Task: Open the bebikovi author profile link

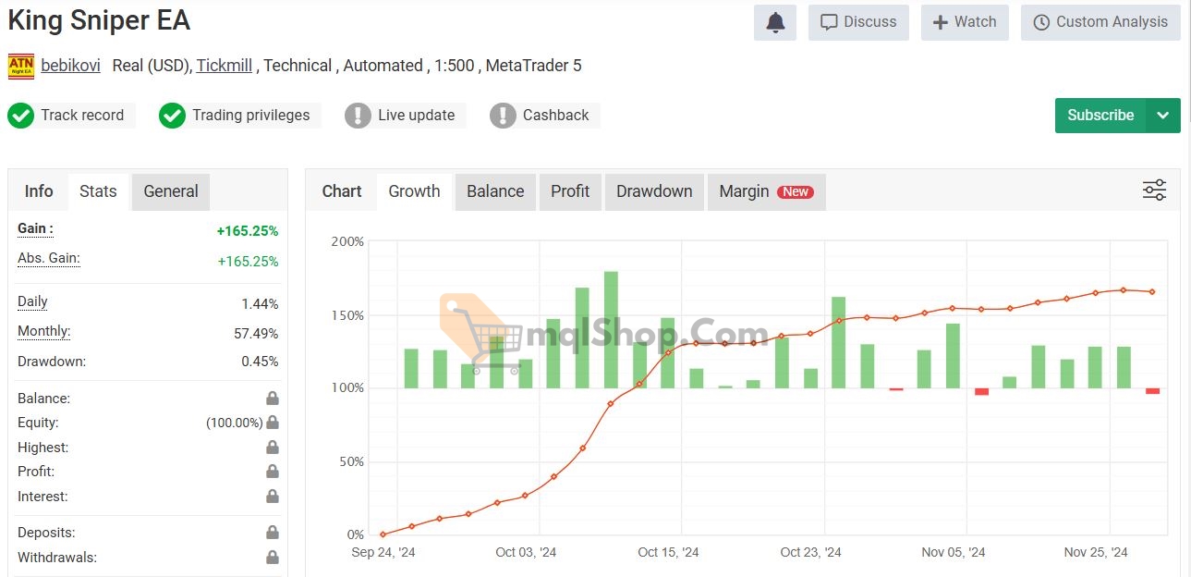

^^^^^^^^^^^^^^^^

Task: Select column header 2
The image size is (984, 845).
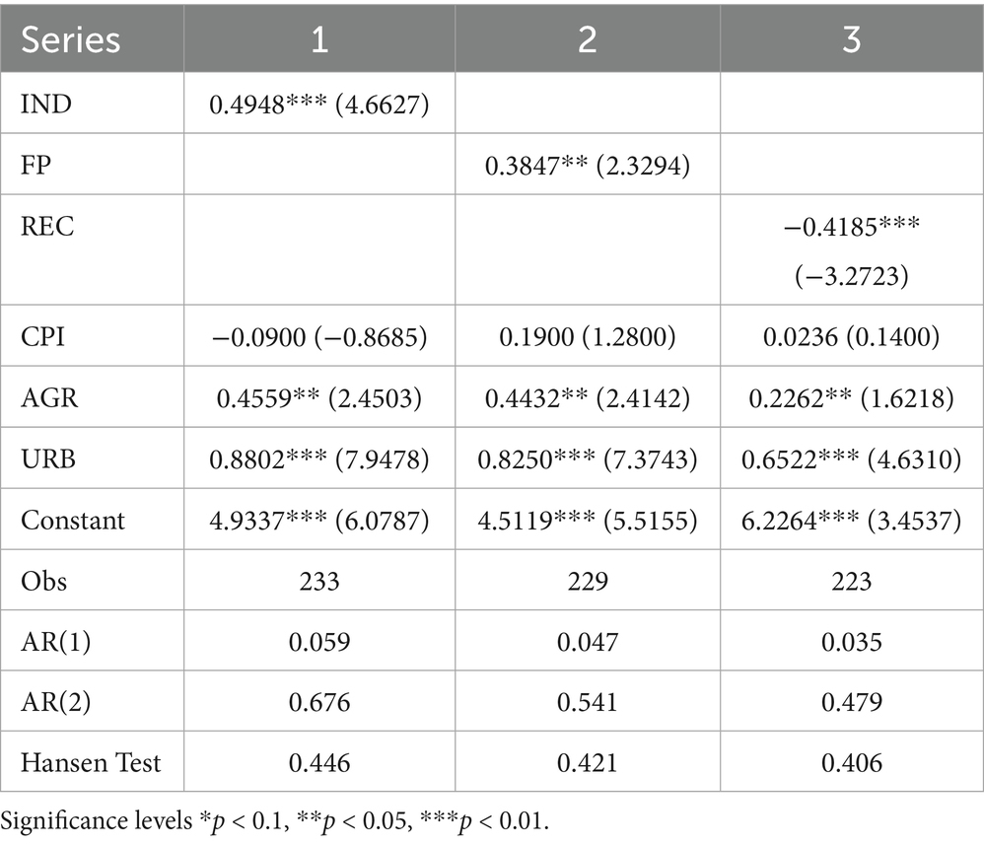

^^^^^^^^^^^^^^^^

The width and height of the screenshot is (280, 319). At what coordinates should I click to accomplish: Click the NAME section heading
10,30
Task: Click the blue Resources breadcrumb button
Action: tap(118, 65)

^^^^^^^^^^^^^^^^

◆ TASK OBJECTIVE ◆
There is a line with "Task: Select column header 2" and a line with "The image size is (984, 845)." above. Copy exactly those two lines and all lines between them, with nothing else.

◆ YOUR SOLUTION ◆
Task: Select column header 2
The image size is (984, 845).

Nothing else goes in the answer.